- [Task prompt]:
Nothing more is wanted than an exact repeat of the data below.

Saved entries
--------------------------------------------------
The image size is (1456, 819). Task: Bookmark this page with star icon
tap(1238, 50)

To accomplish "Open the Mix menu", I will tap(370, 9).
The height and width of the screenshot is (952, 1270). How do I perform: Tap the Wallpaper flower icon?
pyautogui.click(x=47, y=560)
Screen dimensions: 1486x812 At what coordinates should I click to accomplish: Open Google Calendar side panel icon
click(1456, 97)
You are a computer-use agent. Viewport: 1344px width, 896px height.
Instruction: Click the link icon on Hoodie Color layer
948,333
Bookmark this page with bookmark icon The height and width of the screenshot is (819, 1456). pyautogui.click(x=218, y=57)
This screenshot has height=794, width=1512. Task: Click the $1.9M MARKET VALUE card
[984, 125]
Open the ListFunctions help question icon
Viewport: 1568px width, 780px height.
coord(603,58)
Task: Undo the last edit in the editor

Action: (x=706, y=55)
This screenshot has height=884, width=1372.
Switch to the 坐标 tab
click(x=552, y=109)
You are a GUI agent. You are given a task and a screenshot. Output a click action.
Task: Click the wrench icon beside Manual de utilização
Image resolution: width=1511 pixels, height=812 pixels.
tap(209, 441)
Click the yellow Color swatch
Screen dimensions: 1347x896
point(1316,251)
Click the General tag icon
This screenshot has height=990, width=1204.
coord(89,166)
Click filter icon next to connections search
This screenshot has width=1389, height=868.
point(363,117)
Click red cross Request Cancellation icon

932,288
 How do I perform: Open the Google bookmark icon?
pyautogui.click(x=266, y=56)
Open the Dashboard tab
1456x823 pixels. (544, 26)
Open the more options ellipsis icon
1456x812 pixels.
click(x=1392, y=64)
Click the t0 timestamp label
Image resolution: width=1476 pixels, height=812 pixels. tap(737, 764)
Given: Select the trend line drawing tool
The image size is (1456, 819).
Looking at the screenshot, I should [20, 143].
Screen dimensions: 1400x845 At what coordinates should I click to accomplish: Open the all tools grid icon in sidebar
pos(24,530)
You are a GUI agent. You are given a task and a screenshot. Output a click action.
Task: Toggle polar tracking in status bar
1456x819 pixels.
--------------------------------------------------
- [Worked solution]:
The image size is (1456, 819). Task: Bookmark this page with star icon
tap(1238, 50)

To accomplish "Open the Mix menu", I will tap(370, 9).
The height and width of the screenshot is (952, 1270). How do I perform: Tap the Wallpaper flower icon?
pyautogui.click(x=47, y=560)
Screen dimensions: 1486x812 At what coordinates should I click to accomplish: Open Google Calendar side panel icon
click(1456, 97)
You are a computer-use agent. Viewport: 1344px width, 896px height.
Instruction: Click the link icon on Hoodie Color layer
948,333
Bookmark this page with bookmark icon The height and width of the screenshot is (819, 1456). pyautogui.click(x=218, y=57)
This screenshot has height=794, width=1512. Task: Click the $1.9M MARKET VALUE card
[984, 125]
Open the ListFunctions help question icon
Viewport: 1568px width, 780px height.
coord(603,58)
Task: Undo the last edit in the editor

Action: (x=706, y=55)
This screenshot has height=884, width=1372.
Switch to the 坐标 tab
click(x=552, y=109)
You are a GUI agent. You are given a task and a screenshot. Output a click action.
Task: Click the wrench icon beside Manual de utilização
Image resolution: width=1511 pixels, height=812 pixels.
tap(209, 441)
Click the yellow Color swatch
Screen dimensions: 1347x896
point(1316,251)
Click the General tag icon
This screenshot has height=990, width=1204.
coord(89,166)
Click filter icon next to connections search
This screenshot has width=1389, height=868.
point(363,117)
Click red cross Request Cancellation icon

932,288
 How do I perform: Open the Google bookmark icon?
pyautogui.click(x=266, y=56)
Open the Dashboard tab
1456x823 pixels. (544, 26)
Open the more options ellipsis icon
1456x812 pixels.
click(x=1392, y=64)
Click the t0 timestamp label
Image resolution: width=1476 pixels, height=812 pixels. tap(737, 764)
Given: Select the trend line drawing tool
The image size is (1456, 819).
Looking at the screenshot, I should [20, 143].
Screen dimensions: 1400x845 At what coordinates should I click to accomplish: Open the all tools grid icon in sidebar
pos(24,530)
You are a GUI agent. You are given a task and a screenshot. Output a click action.
Task: Toggle polar tracking in status bar
1456x819 pixels.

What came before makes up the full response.